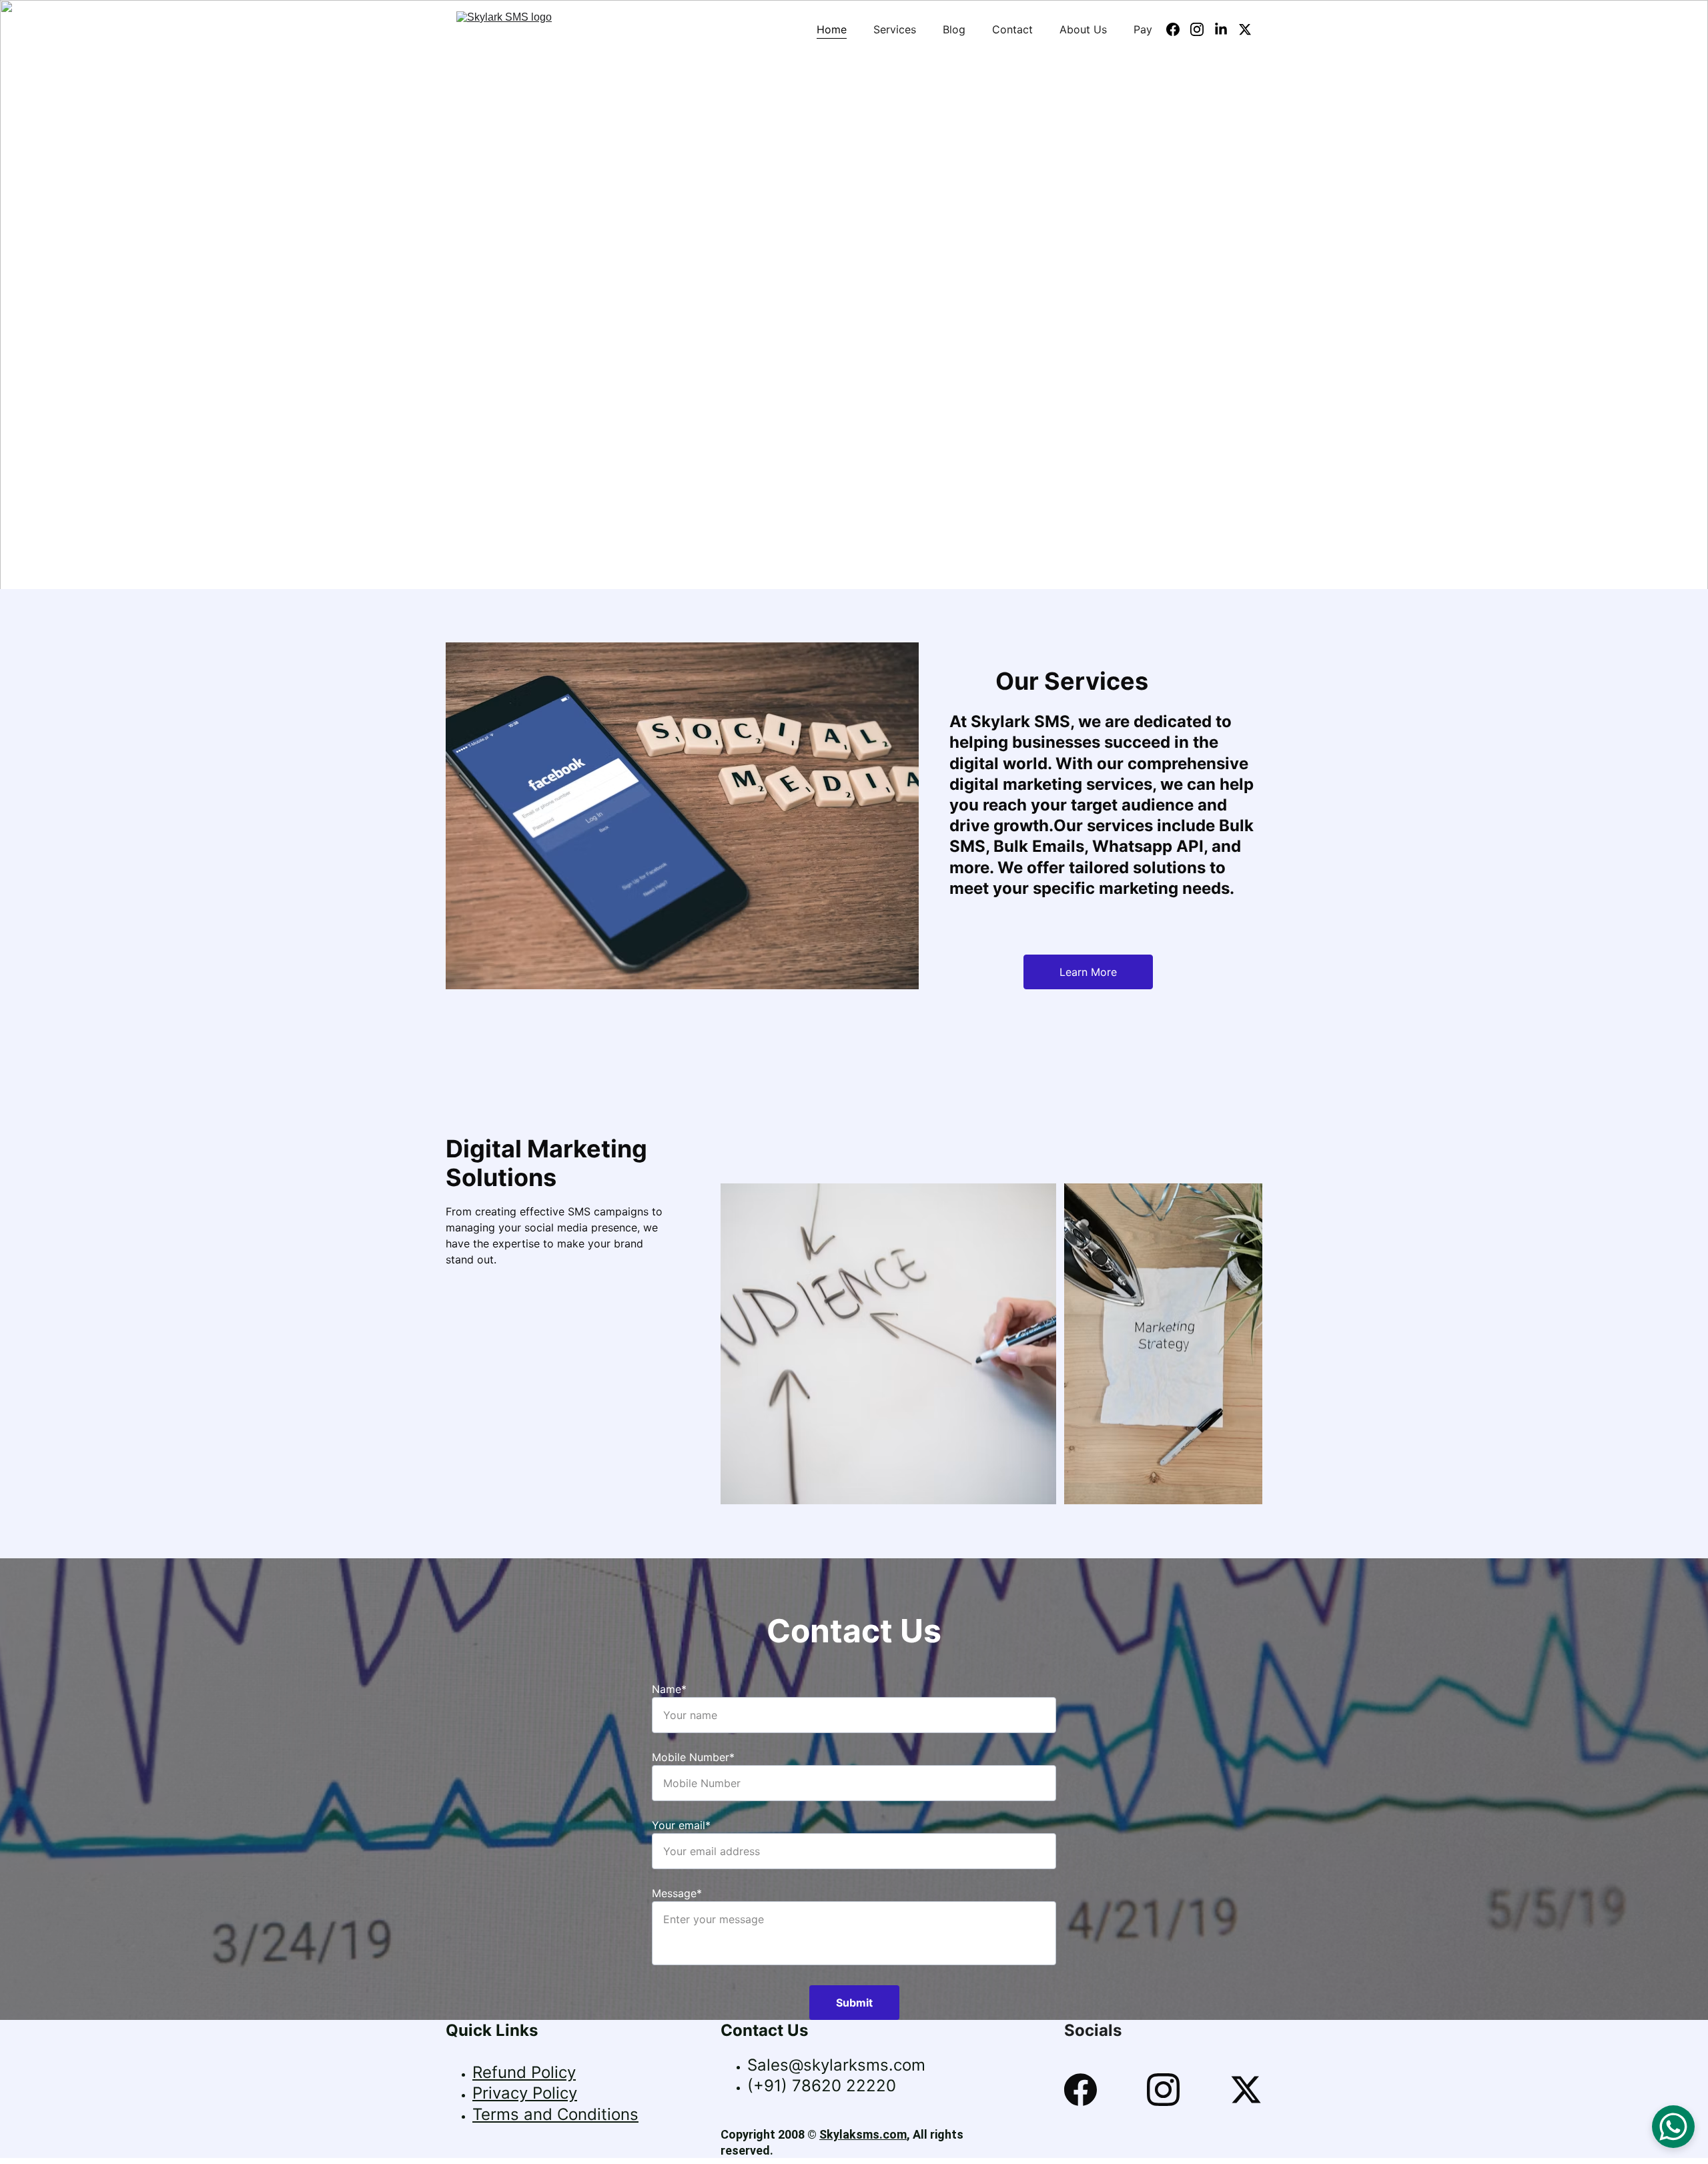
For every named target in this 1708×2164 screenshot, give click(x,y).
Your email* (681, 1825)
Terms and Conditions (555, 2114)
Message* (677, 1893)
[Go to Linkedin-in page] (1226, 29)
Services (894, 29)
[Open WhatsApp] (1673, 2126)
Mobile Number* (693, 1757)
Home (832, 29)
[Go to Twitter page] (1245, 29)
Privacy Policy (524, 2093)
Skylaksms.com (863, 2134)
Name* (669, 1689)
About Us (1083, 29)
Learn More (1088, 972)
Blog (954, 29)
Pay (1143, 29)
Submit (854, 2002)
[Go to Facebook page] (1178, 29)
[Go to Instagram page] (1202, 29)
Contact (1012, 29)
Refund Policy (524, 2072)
-------
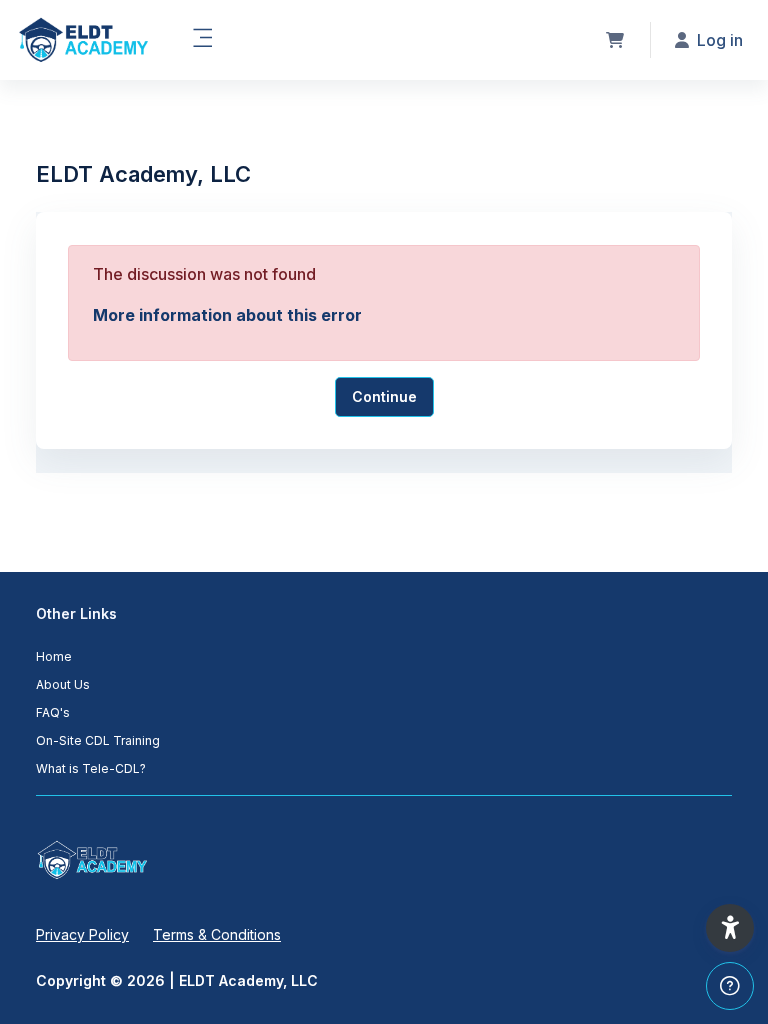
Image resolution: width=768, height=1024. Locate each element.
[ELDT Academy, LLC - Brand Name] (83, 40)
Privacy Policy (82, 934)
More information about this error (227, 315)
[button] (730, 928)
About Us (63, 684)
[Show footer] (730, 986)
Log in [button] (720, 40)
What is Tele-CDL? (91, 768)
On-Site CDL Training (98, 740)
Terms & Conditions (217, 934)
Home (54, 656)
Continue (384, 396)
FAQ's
-------
Problem to work on:
Using the entries above, give again exactly the lines from the line holding "For every named" through the line holding "Contact (1012, 29)". Include both end lines and nothing else.

Task response:
For every named target in this 1708×2164 screenshot, give click(x,y).
Your email* (681, 1825)
Terms and Conditions (555, 2114)
Message* (677, 1893)
[Go to Linkedin-in page] (1226, 29)
Services (894, 29)
[Open WhatsApp] (1673, 2126)
Mobile Number* (693, 1757)
Home (832, 29)
[Go to Twitter page] (1245, 29)
Privacy Policy (524, 2093)
Skylaksms.com (863, 2134)
Name* (669, 1689)
About Us (1083, 29)
Learn More (1088, 972)
Blog (954, 29)
Pay (1143, 29)
Submit (854, 2002)
[Go to Facebook page] (1178, 29)
[Go to Instagram page] (1202, 29)
Contact (1012, 29)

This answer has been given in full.